[Opening DATA RECORDS section]
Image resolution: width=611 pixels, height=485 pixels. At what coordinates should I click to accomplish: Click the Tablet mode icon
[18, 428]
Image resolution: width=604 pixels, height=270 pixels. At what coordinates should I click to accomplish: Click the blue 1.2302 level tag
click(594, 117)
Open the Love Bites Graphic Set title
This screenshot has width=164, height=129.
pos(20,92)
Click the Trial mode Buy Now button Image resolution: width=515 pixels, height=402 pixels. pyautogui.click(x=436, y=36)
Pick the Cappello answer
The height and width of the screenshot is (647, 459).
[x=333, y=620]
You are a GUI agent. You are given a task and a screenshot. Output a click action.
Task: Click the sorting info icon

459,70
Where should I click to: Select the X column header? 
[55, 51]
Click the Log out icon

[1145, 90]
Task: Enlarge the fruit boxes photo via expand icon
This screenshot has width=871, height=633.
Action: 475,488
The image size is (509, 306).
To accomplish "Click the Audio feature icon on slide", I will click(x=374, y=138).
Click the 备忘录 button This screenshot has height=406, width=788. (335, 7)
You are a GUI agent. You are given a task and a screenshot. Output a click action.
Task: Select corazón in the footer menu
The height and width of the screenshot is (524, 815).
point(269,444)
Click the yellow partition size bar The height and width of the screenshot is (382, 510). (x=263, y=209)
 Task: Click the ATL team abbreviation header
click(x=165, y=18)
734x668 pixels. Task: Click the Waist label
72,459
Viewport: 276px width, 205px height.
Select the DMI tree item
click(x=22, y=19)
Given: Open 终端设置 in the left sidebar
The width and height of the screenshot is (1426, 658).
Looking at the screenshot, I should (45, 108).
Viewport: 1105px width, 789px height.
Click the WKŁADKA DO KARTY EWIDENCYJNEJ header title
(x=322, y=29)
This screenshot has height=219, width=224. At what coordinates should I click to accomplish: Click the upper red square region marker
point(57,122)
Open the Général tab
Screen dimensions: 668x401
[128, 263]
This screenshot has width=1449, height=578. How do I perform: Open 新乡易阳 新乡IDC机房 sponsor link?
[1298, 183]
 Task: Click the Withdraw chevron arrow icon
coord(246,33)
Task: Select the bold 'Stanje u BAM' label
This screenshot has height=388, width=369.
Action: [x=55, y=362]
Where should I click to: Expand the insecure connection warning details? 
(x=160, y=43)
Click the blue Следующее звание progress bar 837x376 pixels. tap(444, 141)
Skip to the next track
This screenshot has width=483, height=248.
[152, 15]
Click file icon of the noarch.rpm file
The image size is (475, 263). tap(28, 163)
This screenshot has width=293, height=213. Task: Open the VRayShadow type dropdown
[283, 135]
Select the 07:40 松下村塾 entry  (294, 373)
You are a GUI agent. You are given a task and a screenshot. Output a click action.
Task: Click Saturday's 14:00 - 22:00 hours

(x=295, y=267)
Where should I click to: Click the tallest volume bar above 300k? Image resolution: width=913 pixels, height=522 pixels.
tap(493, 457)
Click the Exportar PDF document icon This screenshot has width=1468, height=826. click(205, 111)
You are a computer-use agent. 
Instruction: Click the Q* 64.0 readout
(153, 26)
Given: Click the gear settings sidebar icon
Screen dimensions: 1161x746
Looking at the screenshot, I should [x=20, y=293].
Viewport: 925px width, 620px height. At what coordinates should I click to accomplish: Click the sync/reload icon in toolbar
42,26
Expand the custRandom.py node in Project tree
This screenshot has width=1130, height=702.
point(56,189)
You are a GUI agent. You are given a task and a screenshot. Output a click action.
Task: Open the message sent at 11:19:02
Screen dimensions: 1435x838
[Closing DATA RECORDS section]
→ **WORK TO COMPLETE**
Copy out all lines above that include the string "sidebar".

→ **OUTPUT FOR THIS EXERCISE**
Given: Open 终端设置 in the left sidebar
Given: Click the gear settings sidebar icon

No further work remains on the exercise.